FIG. 3.

A: Endogenous RAGE expression is involved in adipocyte hypertrophy. 3T3-L1 preadipocytes were cultured in DMEM with 10% FBS for 2 days. The cells were harvested, suspended, and transfected with predesigned siRNA for mouse RAGE using electroporation system. Twenty-four hours after siRNA transfection, the cells were infected with Ad-RAGE or Ad-LacZ. One day after adenoviral infection, differentiation was induced. Adipocyte differentiation was determined by Oil Red O staining 3 and 6 days after differentiation. Scale bars, 100 μm. *P < 0.05, Student t test. B: RAGE ligation with endogenous ligand(s) is indispensable for RAGE-stimulated adipocyte hypertrophy.

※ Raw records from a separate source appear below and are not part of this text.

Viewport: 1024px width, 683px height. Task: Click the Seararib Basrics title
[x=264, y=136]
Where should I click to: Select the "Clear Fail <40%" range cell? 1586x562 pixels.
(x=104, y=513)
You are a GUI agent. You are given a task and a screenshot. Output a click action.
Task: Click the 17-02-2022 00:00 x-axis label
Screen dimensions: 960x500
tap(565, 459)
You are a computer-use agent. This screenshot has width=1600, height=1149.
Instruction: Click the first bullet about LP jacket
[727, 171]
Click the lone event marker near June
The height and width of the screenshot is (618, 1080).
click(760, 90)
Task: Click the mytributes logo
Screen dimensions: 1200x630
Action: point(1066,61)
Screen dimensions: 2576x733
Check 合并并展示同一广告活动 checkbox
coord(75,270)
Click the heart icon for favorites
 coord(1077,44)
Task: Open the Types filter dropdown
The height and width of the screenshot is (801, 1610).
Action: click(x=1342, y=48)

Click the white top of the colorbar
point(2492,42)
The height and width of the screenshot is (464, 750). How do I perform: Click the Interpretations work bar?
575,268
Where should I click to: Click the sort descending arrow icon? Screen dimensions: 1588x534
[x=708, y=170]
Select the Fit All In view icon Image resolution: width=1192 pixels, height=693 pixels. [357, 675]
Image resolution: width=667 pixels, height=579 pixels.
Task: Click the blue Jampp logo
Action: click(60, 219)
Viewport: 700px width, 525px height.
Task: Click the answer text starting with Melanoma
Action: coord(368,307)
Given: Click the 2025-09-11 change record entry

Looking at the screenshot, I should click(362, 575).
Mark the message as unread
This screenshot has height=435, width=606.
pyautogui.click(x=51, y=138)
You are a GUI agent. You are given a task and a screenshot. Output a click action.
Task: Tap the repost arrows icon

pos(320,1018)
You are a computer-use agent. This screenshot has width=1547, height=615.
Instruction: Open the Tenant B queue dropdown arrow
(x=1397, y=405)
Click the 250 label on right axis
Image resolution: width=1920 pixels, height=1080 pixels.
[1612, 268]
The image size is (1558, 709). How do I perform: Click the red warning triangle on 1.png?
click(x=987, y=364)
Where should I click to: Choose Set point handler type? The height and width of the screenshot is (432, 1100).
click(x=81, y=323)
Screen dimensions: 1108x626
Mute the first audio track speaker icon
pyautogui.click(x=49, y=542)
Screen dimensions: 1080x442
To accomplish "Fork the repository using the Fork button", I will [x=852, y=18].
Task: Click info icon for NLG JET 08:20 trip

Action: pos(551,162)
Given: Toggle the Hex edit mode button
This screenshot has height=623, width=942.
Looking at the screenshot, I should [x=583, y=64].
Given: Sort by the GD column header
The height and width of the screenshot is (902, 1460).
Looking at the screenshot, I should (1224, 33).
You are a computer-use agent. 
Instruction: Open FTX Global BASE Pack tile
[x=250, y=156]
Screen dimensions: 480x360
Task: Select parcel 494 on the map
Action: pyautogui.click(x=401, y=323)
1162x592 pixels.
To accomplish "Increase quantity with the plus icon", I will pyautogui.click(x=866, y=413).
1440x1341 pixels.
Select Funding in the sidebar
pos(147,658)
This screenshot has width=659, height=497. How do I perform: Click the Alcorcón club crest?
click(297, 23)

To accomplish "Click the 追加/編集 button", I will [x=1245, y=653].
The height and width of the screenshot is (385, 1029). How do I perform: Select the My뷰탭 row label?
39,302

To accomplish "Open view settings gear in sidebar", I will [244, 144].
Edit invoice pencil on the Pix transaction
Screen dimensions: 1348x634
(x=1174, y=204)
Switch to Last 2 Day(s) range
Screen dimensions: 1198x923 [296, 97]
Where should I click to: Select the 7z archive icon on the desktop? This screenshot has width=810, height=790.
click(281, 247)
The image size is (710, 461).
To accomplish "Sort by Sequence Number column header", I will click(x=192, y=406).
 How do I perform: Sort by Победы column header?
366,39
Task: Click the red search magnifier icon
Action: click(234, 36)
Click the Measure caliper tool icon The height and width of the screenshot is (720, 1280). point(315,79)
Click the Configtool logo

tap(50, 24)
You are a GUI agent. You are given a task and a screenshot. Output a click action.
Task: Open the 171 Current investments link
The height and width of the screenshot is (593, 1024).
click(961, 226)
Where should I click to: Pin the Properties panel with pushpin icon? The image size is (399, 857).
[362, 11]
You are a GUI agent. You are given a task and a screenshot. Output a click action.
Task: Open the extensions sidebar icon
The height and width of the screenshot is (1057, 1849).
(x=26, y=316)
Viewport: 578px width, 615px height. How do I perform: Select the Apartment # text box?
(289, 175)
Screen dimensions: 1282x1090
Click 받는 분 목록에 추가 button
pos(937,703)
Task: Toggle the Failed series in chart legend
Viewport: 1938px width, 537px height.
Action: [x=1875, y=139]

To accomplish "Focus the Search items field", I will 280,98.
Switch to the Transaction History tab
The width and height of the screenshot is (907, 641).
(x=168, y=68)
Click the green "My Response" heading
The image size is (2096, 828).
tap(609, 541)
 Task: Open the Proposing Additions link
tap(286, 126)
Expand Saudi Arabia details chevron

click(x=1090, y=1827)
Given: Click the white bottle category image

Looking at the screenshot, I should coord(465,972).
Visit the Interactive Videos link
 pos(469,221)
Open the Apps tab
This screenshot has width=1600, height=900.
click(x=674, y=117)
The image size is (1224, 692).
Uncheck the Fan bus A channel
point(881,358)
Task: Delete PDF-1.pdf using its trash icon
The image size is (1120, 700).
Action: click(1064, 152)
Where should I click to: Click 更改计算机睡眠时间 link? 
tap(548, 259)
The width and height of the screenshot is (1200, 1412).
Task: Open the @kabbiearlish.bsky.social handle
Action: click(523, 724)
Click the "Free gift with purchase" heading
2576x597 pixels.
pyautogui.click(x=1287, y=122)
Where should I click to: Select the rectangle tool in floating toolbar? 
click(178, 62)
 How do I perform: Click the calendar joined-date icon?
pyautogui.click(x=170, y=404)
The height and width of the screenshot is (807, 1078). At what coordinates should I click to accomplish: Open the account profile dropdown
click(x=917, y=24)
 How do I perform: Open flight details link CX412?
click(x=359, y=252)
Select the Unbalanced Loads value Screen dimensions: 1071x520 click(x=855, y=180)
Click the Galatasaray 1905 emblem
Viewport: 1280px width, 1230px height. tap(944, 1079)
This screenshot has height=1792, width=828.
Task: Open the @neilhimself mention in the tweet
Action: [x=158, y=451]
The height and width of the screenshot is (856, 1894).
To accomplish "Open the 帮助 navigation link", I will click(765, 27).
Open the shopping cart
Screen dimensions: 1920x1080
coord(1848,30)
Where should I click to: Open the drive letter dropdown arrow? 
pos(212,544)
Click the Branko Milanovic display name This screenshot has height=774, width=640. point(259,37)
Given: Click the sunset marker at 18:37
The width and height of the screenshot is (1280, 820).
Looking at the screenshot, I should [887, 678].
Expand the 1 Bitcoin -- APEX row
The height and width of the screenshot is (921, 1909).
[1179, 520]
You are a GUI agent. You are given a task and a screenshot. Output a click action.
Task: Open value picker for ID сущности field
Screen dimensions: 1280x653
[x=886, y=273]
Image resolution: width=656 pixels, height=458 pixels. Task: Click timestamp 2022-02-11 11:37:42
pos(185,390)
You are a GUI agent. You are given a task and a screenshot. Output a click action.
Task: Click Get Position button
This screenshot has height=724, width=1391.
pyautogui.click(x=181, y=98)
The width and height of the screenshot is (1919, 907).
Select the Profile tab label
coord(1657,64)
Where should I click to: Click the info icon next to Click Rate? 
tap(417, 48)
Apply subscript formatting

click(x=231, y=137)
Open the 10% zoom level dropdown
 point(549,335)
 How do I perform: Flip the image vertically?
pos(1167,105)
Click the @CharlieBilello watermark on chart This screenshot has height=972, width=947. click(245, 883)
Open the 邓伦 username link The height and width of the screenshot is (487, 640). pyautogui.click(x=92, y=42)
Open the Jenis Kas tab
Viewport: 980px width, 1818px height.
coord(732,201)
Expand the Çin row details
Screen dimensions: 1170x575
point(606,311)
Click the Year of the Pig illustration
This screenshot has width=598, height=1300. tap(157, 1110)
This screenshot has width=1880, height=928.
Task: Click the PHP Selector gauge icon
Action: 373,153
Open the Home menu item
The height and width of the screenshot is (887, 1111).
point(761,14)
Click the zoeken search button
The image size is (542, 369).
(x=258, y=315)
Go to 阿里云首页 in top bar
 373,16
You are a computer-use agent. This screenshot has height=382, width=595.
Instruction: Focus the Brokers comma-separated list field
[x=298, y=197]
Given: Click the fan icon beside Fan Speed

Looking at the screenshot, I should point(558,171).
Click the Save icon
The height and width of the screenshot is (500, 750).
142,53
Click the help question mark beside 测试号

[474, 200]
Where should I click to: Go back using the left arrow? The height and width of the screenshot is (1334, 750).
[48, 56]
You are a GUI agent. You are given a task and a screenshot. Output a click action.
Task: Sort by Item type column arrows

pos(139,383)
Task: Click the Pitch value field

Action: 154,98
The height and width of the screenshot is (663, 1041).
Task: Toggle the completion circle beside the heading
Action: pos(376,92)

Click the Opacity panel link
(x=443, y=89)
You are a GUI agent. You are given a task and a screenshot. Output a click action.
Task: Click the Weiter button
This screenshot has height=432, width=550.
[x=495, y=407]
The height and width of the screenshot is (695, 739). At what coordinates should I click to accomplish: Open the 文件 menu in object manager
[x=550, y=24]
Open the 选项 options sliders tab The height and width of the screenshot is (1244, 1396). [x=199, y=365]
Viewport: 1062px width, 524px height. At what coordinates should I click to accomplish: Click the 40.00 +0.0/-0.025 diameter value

The cells were transfected with siRNAs for control (cont), S100b alone, HMGB1 alone, or S100b + HMGB1, infected with Ad-LacZ or Ad-RAGE, and differentiated as described in A. In S100b and HMGB1 double-knockdown condition, addition of S100b (100 nmol/L), HMGB1 (10 ng/mL) alone, or both ligands during differentiation step negates the effect of siRNAs. Right panel shows the effect of RAGE overexpression or the effects of siRNAs for S100b and HMGB1 on mRNA levels of respective ligands. *P < 0.05 vs. control, **P < 0.05 vs. LacZ, Student t test. C: Effects of RAGE ligands on adipocyte hypertrophy in the presence or absence of RAGE overexpression. Indicated concentrations of HMGB1 or S100b were added during differentiation step following adenoviral infection as described in A. HPF, high-power field.